Royce infrastructure will help Faraday Institution researchers make batteries lighter, cheaper, safer and more efficient – understanding the fundamental processes within the all-solid-state battery is critical to developing next-generation batteries required for the electrification of vehicles.
team of Faraday Institution researchers including those from four Royce partners aims to demonstrate the feasibility of a solid-state battery with performance superior to existing Li-ion batteries in electric vehicle applications. The successful implementation of an alkali metal negative electrode and the replacement of the flammable organic liquid electrolytes, currently used in Li-ion batteries, with a solid would increase both the range of the battery and address safety concerns.
The SOLBAT project is one of the four initial projects funded by the Faraday Institution. It is a collaboration led by the University of Oxford, with five other university partners aiming to break down the barriers that are preventing the progression to market of solid-state batteries, that should be lighter and safer, meaning cost savings and less reliance on cooling systems.
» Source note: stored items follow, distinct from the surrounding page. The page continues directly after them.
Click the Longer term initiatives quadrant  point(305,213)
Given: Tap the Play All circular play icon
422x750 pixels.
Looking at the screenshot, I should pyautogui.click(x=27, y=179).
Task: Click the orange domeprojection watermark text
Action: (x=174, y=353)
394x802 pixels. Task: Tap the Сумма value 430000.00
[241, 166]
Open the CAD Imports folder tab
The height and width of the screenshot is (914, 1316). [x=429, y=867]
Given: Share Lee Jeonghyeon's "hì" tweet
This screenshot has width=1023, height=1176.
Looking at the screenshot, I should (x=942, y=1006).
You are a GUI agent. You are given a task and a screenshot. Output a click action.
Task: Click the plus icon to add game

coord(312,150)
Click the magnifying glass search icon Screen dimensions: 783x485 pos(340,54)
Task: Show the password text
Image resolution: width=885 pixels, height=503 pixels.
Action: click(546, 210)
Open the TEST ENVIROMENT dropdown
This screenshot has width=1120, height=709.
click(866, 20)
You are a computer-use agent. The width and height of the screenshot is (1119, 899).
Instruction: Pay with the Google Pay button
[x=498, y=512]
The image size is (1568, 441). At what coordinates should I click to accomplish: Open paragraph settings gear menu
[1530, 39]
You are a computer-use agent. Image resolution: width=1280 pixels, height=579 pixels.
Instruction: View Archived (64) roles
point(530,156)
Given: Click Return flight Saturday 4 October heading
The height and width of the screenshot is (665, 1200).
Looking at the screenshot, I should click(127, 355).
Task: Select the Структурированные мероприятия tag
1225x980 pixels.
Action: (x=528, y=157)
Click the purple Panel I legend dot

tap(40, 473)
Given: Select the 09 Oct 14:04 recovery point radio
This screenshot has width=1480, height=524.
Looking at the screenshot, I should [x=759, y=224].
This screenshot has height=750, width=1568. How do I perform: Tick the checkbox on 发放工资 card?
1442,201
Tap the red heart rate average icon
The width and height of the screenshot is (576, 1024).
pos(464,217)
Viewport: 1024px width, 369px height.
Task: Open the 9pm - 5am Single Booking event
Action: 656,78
The project will tackle four major barriers facing all-solid-state batteries where a lack of fundamental understanding is blocking progress, namely:
1. Plating and stripping Li or Na at the alkali metal anode / solid electrolyte interface where the new knowledge will be used to inform how to design anode/solid electrolyte interfaces to mitigate the formation of dendrites (which are known to limit rates of charge and discharge).
2. Ceramic-ceramic contact at the solid electrolyte / cathode interface will be investigated to better understand the factors that control wetting, contact and adhesion between the solid electrolyte and solid electrode particles as the latter expands and contracts on cycling.
3. Discovery of new solid electrolytes, beyond oxides and sulphides, as there is a need for new solid electrolyte materials that combine high conductivity with chemical and electrochemical stability and the necessary mechanical properties.
4. Integration of solid state electrolytes in full cell architectures is essential to explore antagonistic effects between the two interfaces in whole cells (alkali metal anode and intercalation cathode) and to investigate the smart electrode design based on controlled porosity cathodes formed from sulphide solid electrolytes.
UNIVERSITY CROSS COLLABORATION
The SOBALT project is a collaboration of five universities including three Royce partners (Universities of Liverpool, Cambridge and Sheffield).